Prof. Anupam Chander, Scott K. Ginsburg, Professor of Law at Georgetown University Law Center, delivered an insightful speech on the topic of “Artificial Intelligence and Human Rights” at an event organised by the National Law School of India University, Bengaluru this week. 

The event, held at the Bangalore International Centre, was part of NLSIU’s AI and Human Rights project, supported by the Consulate General of the Federal Republic of Germany, Bengaluru. The project aims to develop a multidisciplinary approach toward understanding the impact of Artificial Intelligence on human rights. 

During his speech, Prof. Chander highlighted the geopolitics governing artificial intelligence wherein he identified several tensions in the policy conversation around AI. These included concerns about the possibility  of the global south being left behind in the race to develop advanced AI technologies; or the anxiety amongst western policymakers around China’s rise as a technology leader, possibly signalling a global power shift away from the West.   

In a related vein, Prof. Chander highlighted the spectre of ‘data colonialism’. This refers to practices followed by industrialized nations, especially in the European Union (EU), to deny service providers from developing countries access to their markets–all in the name of data protection. 

Limitations of AI

Prof. Chander illustrated the limitations of AI with insightful examples. Sharing an example of a geographical mismatch, he said Volvo was developing a feature called “Large Animal Detection.” But when it tried this feature on Australian roads, it realized that the AI didn’t recognize kangaroos as large animals because they jumped—unlike any animal it had been trained on. Volvo recognized the problem and began training the system on kangaroos.

He said that AI will often need to be culturally or environmentally sensitive—that an AI trained on the behavior of the United States population will likely produce erroneous results when applied in China—or vice versa. 

He argued that such examples demonstrate the importance of having diverse teams that are involved in the creation and management of AI systems. He however said that this is not true just of AI systems—but true of all important systems that impact diverse people.

“Today, decisions about people and machines are being made by machines. AI helps people file tax returns, it helps offer or deny loans, it matches individuals for dating, it makes investment decisions, sorts through job applications, and delivers search results. Given that AI is making decisions that affect people’s lives, governments should insist on what we might call “locally responsible AI”, he said. 

Imagining the future of AI

Concluding on an optimistic note, Prof. Chander urged the audience to imagine a future where the race to develop advanced AI technologies would not just be a zero-sum geopolitical game, but one where human welfare would be central to AI policy.

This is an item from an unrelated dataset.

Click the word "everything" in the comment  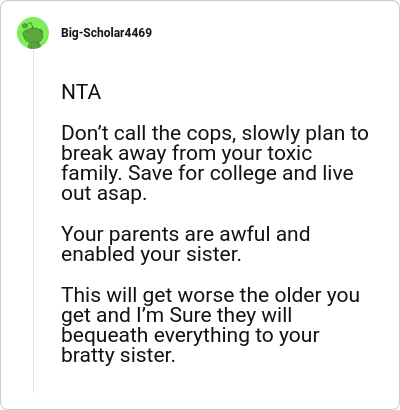201,335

“There is a more optimistic possibility that we should strive for—of using the latest computing and AI tools to lift people up. Financial tools that increase inclusion; Opportunities for trade that were previously impossible; And access to the sum of human knowledge previously available only in the greatest libraries of the world. That’s the AI future I hope we seek to build,” he said.

Panel Discussion

Prof. Chander’s speech was followed by a panel discussion where he was joined by co-panelists Anita Gurumurthy, Executive Director, IT for Change; and Siddharth Das, Co-founder, Univ.AI. The discussion was moderated by NLSIU Vice-Chancellor Prof. Sudhir Krishnaswamy.